AIM:
Please rewrite the items from the line with "Click the digit" to the line with "697x446 pixels. 224,5", replacing "Calculator palette" with "Calculator window" and keeping everything else unchanged. Leave the pictures out of your answer.

DATA PROVIDED:
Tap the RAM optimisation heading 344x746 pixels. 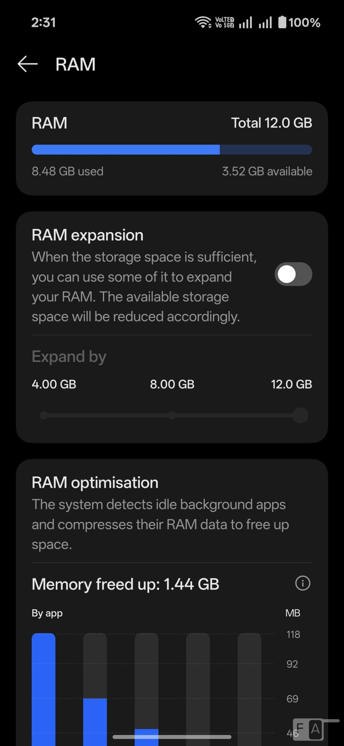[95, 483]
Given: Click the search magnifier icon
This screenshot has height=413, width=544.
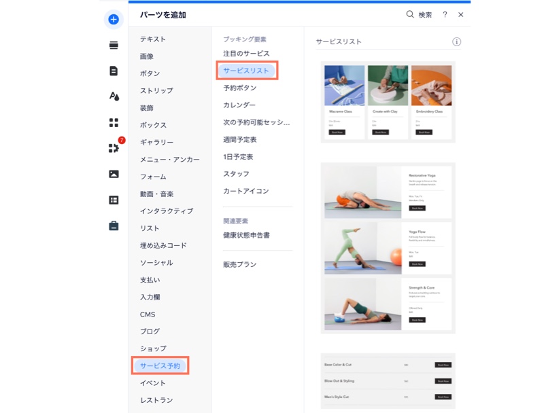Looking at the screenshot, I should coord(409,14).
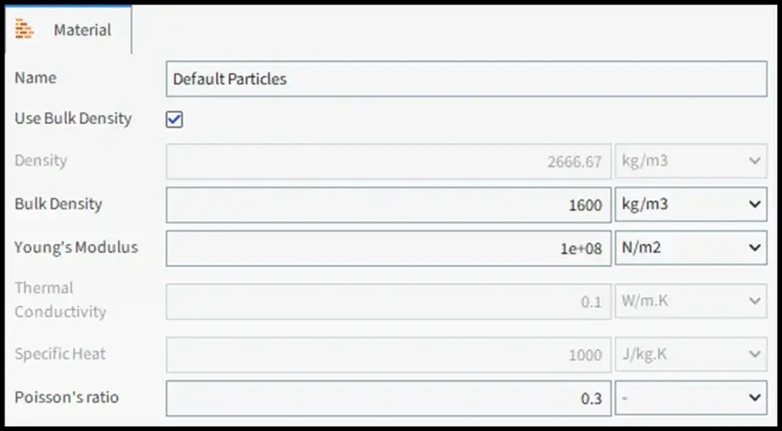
---
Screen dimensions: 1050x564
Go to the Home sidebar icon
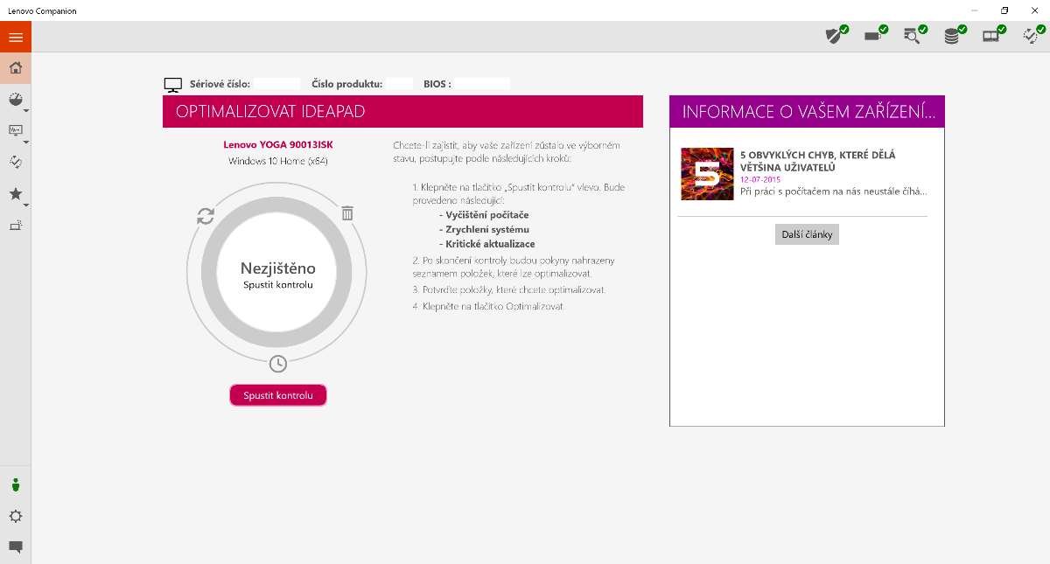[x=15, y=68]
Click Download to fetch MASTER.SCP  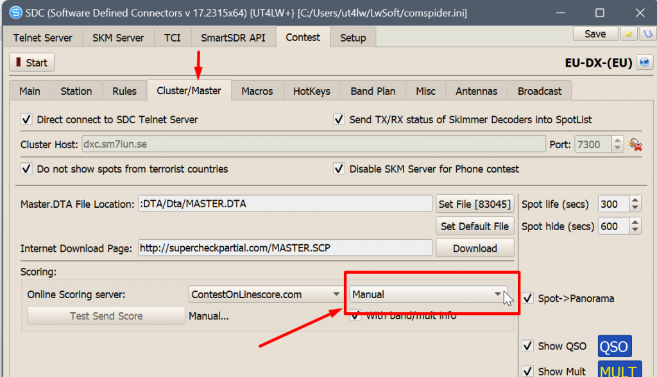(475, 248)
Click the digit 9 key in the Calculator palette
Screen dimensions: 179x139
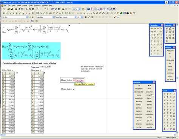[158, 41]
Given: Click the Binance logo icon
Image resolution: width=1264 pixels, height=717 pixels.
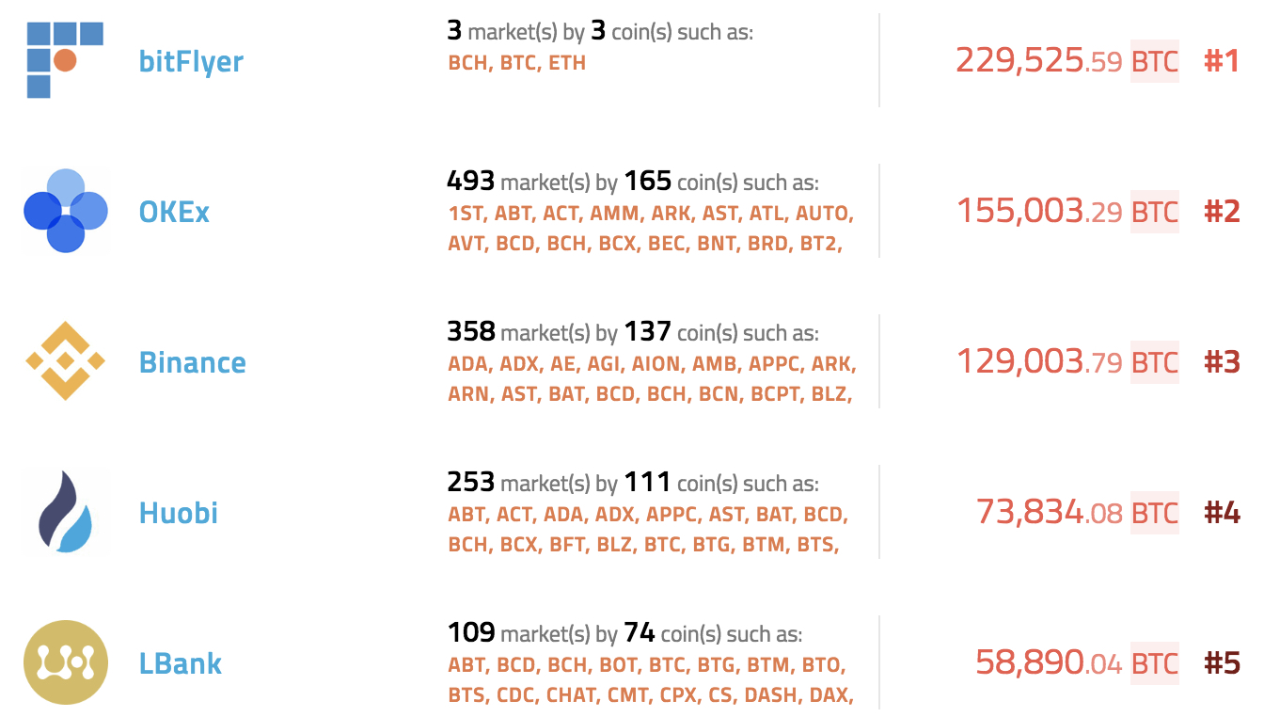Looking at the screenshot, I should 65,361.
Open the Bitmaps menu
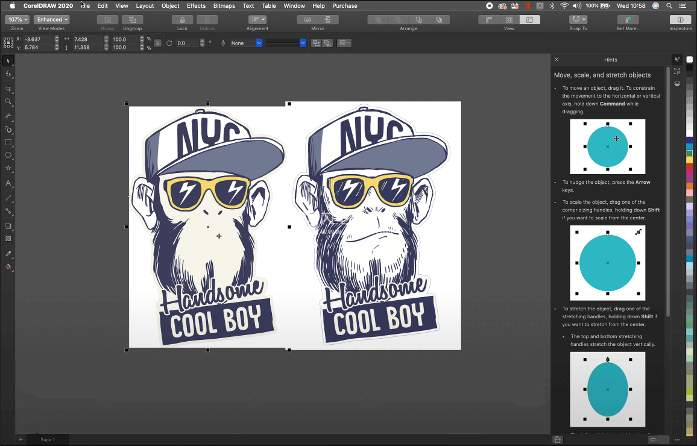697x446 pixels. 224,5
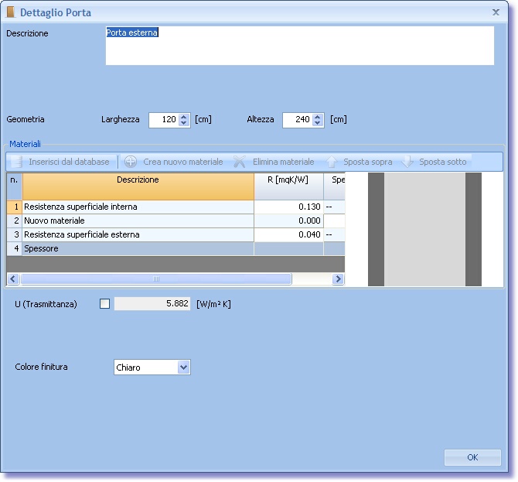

COMPLETED TASK:
Click the digit 9 key in the Calculator window
Screen dimensions: 179x139
[158, 41]
Given: Click the Binance logo icon
Image resolution: width=1264 pixels, height=717 pixels.
Looking at the screenshot, I should 65,361.
Open the Bitmaps menu
697x446 pixels. 224,5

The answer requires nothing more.